In exact form, please repeat the records from their opening line down to the line with "Select Working Hours", including that line.

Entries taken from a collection
═══

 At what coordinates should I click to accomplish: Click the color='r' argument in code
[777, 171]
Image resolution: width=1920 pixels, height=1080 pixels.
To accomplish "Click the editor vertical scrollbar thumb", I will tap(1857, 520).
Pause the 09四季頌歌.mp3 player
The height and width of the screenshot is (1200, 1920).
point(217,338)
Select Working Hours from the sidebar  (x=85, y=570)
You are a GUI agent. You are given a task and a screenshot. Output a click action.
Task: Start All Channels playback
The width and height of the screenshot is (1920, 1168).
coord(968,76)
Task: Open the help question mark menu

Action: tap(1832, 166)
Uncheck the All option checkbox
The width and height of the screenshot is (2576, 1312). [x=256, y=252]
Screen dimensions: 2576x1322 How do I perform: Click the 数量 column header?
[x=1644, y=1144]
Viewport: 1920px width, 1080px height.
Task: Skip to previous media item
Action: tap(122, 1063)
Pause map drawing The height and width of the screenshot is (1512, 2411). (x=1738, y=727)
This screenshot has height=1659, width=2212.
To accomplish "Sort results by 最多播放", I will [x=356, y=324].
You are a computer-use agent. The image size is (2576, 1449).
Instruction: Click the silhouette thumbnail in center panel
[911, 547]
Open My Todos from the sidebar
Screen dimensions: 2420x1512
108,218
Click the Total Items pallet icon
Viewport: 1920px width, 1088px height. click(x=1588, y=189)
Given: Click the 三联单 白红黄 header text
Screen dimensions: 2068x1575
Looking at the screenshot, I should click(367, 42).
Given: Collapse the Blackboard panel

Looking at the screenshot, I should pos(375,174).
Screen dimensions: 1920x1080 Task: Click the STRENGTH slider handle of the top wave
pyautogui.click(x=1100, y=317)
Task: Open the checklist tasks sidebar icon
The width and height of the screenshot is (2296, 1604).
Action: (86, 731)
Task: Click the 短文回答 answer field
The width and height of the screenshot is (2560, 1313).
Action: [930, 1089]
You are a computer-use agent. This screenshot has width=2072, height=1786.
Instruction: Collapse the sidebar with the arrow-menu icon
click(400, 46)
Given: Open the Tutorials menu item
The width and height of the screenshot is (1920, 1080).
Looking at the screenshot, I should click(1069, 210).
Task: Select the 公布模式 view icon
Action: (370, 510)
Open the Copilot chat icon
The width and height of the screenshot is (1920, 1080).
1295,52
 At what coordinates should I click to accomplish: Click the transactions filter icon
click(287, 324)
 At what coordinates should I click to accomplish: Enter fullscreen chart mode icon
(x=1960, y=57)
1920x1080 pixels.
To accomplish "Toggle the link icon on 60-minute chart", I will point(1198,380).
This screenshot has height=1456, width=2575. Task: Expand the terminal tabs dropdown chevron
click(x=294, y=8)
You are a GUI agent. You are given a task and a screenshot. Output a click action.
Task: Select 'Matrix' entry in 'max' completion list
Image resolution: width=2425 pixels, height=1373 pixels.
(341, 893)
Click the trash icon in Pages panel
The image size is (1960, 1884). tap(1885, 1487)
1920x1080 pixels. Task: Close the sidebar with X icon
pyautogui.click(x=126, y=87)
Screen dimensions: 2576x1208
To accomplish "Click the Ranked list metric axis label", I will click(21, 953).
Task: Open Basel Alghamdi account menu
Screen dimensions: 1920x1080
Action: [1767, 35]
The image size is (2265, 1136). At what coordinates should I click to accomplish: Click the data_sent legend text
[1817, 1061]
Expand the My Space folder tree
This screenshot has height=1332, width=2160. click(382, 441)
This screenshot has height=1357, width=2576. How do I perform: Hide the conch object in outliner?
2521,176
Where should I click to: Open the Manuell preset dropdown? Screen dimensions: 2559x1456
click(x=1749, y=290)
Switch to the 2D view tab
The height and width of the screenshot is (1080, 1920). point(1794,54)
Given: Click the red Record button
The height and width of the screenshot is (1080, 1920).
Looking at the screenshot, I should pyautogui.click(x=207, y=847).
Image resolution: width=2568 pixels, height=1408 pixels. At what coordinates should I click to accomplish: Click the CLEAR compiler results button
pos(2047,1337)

═══

# [TASK ANSWER]
 At what coordinates should I click to accomplish: Click the color='r' argument in code
[777, 171]
Image resolution: width=1920 pixels, height=1080 pixels.
To accomplish "Click the editor vertical scrollbar thumb", I will tap(1857, 520).
Pause the 09四季頌歌.mp3 player
The height and width of the screenshot is (1200, 1920).
point(217,338)
Select Working Hours from the sidebar  (x=85, y=570)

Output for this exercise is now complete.